§ Task to carry out
In the records below, find the line containing "This screenshot has height=511, width=839.", then print it and every following line exactly, through the last, without pictures.
━━━━━━━━━━
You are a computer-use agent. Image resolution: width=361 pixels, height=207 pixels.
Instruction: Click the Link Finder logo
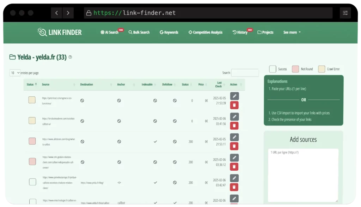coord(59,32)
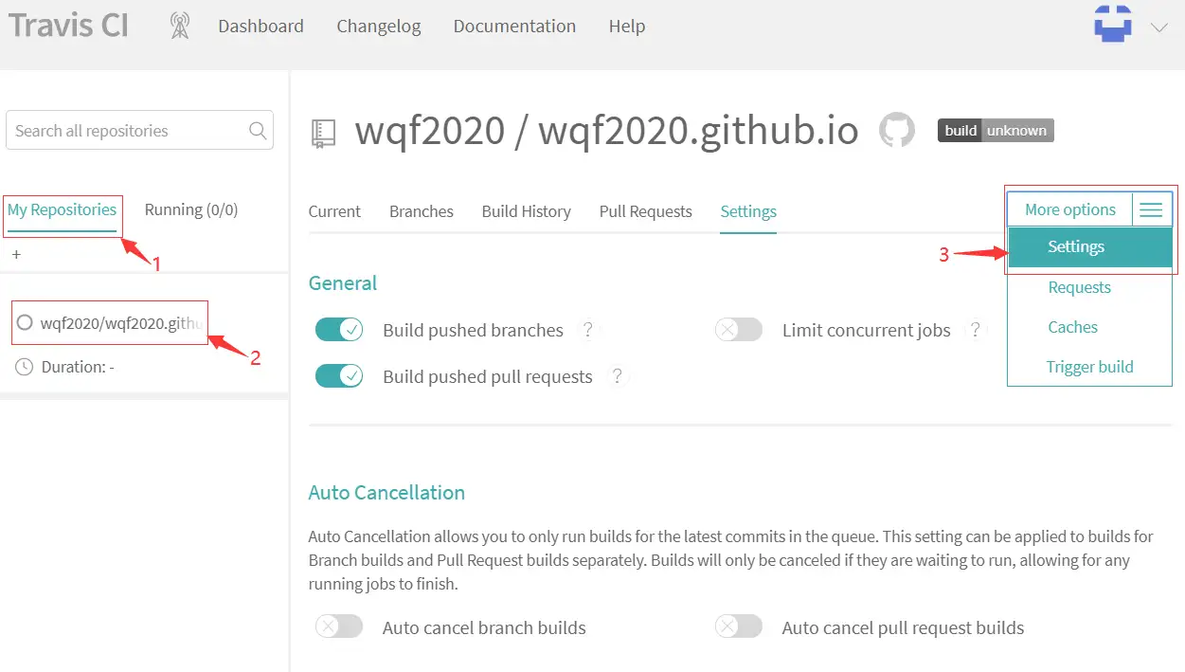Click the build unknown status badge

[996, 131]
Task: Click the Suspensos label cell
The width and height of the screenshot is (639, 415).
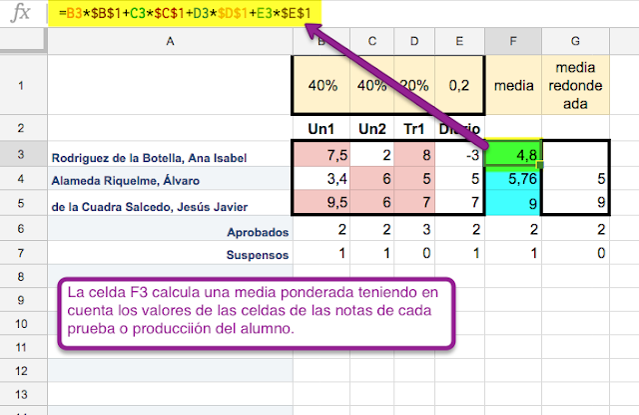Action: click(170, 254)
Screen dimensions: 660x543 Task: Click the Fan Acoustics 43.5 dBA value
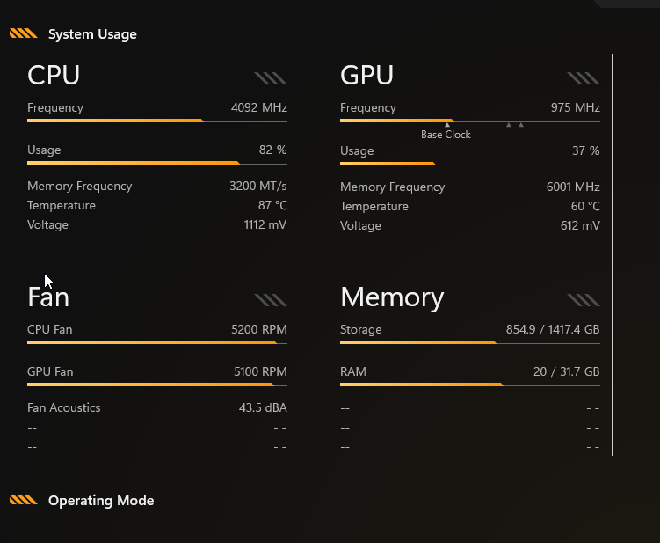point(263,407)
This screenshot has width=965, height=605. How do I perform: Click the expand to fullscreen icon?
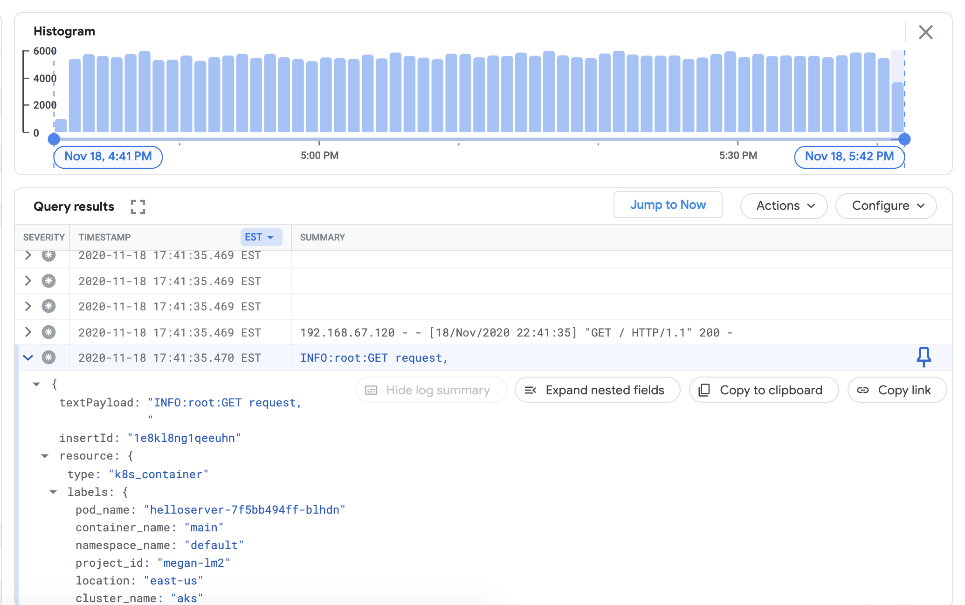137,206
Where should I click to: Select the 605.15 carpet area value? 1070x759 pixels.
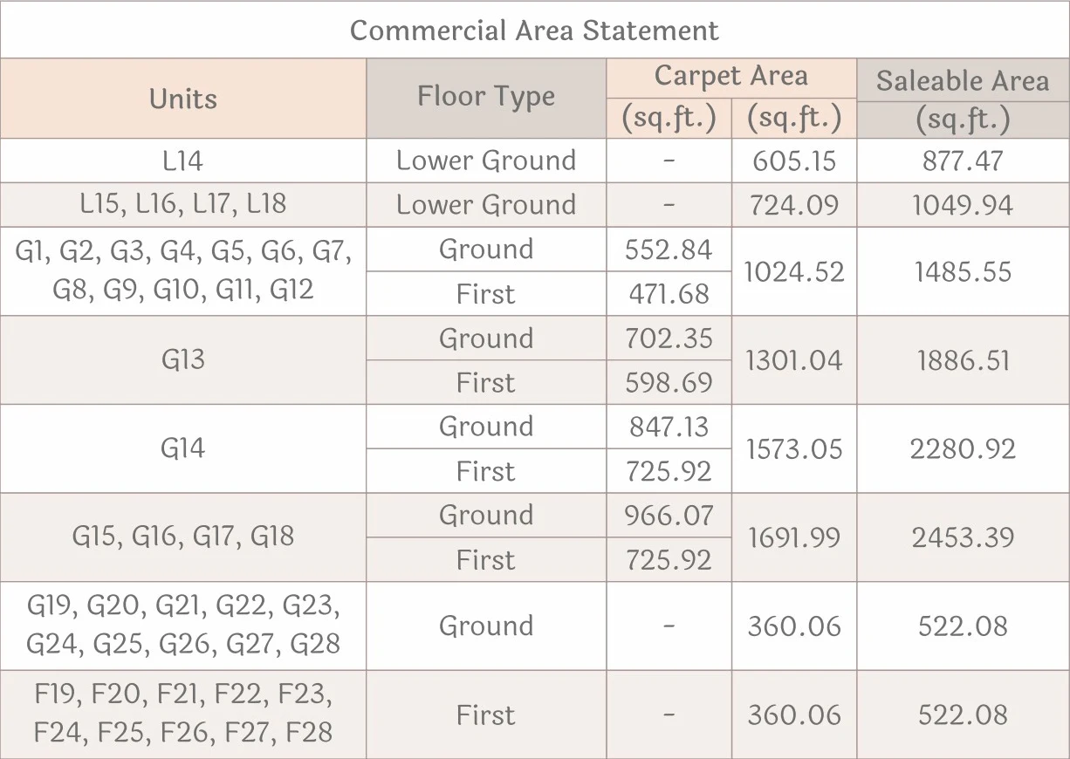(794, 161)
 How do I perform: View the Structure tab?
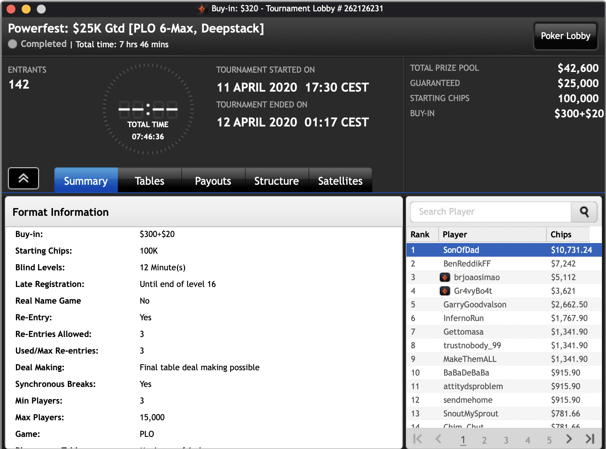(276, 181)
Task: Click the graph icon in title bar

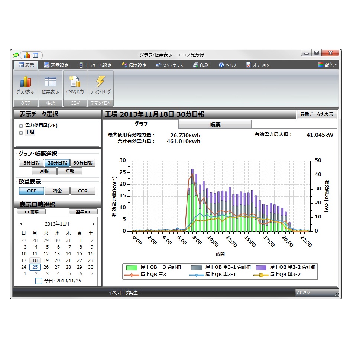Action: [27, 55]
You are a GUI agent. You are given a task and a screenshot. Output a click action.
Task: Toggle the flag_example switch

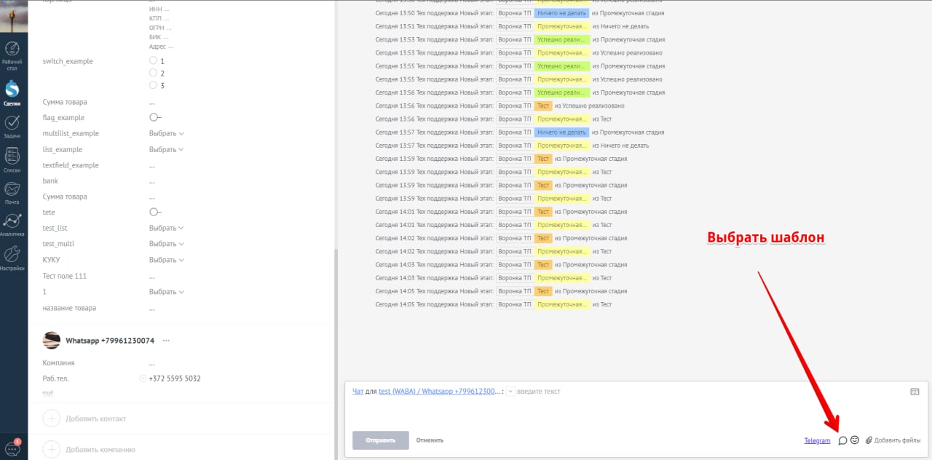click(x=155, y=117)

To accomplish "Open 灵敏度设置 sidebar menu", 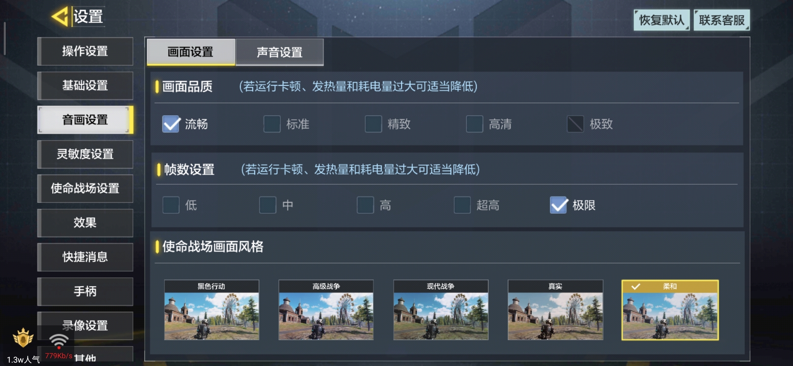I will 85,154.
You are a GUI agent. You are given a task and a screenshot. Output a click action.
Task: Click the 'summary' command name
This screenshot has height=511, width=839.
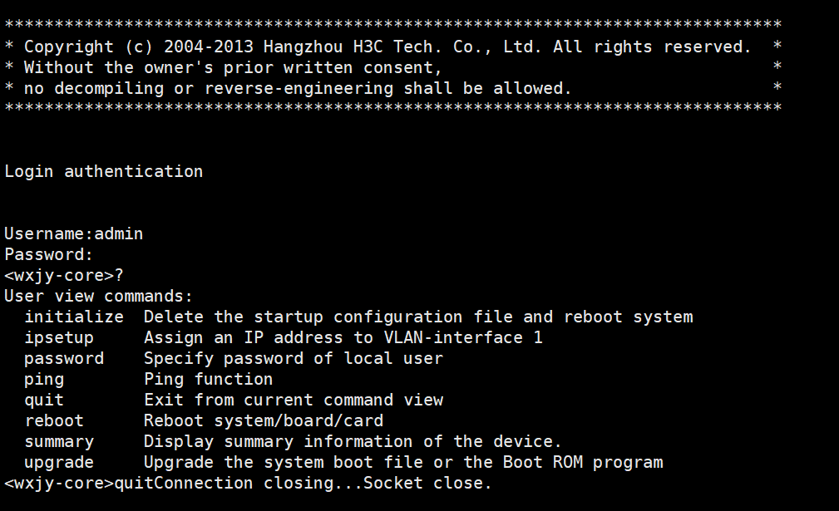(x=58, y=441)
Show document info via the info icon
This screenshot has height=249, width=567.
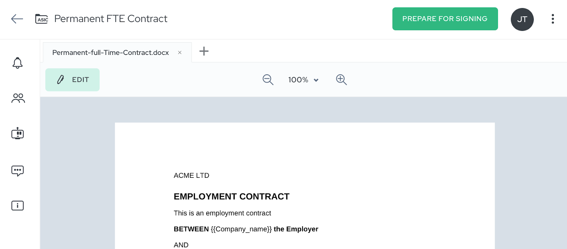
━━━━━━━━━━
§ Response to this exercise
This screenshot has height=511, width=839.
(x=58, y=441)
Show document info via the info icon
This screenshot has height=249, width=567.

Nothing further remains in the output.